_WHAT TO PRODUCE_:
State only how many lines of the records contain the string "Enable".

(Records from a data collection)

%%

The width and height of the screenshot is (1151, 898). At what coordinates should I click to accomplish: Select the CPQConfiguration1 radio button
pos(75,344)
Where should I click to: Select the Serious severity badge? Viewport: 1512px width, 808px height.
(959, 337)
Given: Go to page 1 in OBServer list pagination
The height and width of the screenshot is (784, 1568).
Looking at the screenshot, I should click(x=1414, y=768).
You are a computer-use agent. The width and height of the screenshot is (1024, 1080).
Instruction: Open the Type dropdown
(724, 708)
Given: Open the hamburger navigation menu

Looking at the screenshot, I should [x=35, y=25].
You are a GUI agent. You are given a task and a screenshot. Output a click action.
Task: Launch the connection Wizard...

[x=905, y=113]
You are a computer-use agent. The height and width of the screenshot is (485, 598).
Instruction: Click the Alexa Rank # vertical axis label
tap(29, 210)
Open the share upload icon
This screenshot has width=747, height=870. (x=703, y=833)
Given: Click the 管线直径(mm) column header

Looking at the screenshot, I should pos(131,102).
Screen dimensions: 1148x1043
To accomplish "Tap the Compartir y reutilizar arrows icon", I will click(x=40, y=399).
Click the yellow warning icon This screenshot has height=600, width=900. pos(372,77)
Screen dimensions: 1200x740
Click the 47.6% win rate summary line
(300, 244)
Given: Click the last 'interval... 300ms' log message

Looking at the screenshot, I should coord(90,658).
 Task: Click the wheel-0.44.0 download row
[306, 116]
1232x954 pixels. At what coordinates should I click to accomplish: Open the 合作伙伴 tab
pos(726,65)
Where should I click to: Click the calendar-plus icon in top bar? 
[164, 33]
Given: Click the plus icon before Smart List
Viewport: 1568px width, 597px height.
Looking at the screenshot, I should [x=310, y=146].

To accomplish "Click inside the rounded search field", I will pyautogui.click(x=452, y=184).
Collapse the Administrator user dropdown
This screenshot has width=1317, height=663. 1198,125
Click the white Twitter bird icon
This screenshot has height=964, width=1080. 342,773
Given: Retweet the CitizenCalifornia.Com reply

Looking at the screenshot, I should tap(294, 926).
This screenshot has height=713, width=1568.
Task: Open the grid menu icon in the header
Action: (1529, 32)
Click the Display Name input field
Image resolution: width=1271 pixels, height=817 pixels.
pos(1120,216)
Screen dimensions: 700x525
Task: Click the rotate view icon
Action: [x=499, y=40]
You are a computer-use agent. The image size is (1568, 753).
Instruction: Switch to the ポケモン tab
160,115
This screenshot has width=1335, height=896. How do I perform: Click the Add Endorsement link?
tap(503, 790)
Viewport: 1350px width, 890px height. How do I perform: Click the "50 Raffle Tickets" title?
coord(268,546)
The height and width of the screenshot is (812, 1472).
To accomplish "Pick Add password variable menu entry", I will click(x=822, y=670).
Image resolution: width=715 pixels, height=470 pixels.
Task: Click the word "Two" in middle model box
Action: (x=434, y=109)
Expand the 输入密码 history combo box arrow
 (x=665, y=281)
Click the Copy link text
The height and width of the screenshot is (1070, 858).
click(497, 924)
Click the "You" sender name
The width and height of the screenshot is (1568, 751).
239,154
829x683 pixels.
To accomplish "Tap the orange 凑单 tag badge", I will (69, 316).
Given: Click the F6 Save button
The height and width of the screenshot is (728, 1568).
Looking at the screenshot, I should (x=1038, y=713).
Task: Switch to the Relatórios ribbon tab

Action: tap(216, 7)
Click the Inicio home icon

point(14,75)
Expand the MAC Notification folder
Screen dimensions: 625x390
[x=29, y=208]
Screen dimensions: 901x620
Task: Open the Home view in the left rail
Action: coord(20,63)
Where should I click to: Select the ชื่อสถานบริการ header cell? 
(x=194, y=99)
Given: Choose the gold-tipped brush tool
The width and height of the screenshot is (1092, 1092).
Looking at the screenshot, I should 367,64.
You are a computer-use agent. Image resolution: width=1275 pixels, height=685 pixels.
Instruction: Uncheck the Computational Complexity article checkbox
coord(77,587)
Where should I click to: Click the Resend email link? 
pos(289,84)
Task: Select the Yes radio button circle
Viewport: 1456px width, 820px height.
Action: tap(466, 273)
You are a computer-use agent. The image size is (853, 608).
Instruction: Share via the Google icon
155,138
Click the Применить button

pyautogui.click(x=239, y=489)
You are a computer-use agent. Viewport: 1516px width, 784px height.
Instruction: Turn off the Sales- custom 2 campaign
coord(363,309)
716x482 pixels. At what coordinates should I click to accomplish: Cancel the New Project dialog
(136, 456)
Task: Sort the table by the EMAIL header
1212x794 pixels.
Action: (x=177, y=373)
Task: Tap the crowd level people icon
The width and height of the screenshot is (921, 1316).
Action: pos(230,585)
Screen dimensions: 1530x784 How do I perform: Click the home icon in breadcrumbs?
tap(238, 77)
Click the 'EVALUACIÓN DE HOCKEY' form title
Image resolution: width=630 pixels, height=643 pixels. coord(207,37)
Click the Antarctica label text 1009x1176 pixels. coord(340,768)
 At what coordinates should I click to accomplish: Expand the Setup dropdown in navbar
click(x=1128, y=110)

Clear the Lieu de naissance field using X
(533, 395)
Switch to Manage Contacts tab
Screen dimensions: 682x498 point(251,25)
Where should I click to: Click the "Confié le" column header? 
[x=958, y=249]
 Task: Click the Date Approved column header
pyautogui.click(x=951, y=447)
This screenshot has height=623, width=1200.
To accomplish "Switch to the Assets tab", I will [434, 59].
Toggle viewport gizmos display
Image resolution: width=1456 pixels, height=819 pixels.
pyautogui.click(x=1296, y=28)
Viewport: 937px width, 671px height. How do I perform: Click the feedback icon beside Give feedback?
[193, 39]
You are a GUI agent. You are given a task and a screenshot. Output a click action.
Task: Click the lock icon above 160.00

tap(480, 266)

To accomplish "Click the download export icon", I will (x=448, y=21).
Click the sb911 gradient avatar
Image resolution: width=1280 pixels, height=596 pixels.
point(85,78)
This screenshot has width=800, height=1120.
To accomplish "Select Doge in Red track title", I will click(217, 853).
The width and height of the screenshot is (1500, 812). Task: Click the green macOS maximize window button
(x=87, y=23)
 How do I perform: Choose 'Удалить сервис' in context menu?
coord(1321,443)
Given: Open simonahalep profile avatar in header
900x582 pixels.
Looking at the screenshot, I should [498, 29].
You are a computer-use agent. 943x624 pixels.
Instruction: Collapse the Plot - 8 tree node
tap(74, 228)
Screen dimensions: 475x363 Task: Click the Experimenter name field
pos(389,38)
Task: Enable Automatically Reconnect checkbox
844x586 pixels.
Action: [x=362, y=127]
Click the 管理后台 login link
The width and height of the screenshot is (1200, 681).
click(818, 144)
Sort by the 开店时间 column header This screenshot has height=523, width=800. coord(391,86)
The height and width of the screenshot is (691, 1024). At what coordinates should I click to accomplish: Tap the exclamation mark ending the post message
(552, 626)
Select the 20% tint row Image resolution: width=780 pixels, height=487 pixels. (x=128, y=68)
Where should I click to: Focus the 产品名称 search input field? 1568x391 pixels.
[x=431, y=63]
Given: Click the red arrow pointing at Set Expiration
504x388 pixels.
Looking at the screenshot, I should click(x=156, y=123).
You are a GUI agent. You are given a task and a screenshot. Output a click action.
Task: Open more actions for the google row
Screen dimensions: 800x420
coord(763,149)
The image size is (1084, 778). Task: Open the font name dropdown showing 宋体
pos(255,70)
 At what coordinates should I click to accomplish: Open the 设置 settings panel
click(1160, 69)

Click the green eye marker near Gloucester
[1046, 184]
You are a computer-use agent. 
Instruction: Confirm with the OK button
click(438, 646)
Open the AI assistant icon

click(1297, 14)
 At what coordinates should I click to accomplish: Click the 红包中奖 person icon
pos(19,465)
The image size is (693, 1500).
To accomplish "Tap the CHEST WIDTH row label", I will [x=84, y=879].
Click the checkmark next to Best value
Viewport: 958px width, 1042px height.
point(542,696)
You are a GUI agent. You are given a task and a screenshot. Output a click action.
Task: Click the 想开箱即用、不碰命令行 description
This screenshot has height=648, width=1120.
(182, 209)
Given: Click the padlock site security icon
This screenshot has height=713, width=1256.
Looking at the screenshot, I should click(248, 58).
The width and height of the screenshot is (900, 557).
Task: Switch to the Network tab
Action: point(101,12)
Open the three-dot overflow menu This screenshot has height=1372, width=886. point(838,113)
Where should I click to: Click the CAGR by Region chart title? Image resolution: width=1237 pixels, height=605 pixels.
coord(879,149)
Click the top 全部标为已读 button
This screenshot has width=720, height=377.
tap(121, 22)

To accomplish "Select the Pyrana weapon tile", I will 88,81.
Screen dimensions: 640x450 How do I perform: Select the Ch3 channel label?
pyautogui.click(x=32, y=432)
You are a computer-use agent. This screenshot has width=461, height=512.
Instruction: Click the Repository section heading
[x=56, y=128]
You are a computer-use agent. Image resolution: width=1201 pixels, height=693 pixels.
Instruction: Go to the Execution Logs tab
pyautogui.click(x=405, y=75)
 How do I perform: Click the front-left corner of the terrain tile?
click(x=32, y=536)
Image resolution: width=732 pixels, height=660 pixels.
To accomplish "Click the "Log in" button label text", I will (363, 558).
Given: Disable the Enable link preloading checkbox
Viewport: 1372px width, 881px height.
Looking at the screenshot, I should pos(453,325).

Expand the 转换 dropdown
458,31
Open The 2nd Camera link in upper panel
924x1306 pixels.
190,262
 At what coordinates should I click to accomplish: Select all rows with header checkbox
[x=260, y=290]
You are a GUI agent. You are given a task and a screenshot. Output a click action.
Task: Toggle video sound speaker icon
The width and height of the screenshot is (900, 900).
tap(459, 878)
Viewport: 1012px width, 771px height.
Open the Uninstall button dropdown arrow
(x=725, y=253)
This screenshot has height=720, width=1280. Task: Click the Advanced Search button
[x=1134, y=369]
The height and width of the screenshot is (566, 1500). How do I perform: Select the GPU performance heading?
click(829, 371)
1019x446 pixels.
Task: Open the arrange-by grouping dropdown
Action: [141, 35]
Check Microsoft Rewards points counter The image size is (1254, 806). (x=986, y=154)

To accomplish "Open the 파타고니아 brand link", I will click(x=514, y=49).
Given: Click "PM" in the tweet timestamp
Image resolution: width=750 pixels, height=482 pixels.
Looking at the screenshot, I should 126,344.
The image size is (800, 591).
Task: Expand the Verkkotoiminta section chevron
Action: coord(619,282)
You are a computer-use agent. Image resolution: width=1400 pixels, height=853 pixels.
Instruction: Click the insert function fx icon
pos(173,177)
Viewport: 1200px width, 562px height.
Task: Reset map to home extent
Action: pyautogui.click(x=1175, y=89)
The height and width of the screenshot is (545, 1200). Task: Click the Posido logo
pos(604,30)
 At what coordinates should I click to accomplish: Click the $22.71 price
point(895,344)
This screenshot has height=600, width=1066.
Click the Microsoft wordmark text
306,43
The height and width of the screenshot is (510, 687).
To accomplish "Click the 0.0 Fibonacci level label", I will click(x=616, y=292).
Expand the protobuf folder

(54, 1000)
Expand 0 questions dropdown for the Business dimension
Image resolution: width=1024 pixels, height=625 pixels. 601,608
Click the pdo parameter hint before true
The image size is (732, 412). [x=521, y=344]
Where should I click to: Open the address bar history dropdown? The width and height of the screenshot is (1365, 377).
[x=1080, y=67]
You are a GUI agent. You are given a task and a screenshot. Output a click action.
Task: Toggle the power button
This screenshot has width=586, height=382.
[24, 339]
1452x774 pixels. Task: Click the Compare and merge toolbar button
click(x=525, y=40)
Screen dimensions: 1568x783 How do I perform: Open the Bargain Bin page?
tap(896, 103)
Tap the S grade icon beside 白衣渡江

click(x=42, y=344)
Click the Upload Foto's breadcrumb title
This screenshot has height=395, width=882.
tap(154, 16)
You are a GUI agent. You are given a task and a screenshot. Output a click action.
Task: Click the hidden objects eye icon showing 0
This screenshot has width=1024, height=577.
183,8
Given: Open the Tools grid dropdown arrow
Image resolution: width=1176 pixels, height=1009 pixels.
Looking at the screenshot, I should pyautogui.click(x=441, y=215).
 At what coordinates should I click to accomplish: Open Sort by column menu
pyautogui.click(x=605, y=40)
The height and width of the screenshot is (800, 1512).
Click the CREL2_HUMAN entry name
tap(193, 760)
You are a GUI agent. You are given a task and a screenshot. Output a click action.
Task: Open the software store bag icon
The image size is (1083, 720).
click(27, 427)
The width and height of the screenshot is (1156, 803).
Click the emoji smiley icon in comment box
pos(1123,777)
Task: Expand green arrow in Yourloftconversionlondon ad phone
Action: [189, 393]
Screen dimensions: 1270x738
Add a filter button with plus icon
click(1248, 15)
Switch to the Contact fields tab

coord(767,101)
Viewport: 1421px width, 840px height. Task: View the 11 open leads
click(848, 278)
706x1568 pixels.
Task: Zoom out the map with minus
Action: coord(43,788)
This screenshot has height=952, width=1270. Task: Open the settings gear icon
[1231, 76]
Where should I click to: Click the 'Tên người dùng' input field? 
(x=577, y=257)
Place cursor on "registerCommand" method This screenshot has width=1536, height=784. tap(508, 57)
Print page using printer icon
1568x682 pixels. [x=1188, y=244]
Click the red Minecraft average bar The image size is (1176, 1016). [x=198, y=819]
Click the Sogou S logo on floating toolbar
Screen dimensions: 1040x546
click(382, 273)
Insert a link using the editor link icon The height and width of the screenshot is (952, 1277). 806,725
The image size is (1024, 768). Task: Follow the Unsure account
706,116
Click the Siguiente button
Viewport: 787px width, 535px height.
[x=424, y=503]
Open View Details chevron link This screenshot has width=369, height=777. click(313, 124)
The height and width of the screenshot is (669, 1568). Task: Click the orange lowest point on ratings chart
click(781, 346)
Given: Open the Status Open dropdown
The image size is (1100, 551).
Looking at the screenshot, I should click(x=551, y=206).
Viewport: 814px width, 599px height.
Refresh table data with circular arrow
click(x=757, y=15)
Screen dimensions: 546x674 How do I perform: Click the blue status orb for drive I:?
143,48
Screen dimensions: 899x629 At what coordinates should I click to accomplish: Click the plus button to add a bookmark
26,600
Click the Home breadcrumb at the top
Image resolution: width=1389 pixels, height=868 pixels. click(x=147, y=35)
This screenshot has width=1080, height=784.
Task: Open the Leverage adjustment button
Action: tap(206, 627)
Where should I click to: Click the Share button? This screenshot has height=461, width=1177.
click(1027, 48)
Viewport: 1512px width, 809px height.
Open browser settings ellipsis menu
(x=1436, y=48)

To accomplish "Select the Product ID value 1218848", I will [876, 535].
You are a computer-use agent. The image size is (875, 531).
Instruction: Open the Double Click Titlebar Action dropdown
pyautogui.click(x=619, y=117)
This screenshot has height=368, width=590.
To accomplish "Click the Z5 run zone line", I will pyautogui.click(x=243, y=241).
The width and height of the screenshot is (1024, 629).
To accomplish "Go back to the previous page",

%%

_ANSWER SECTION_:
2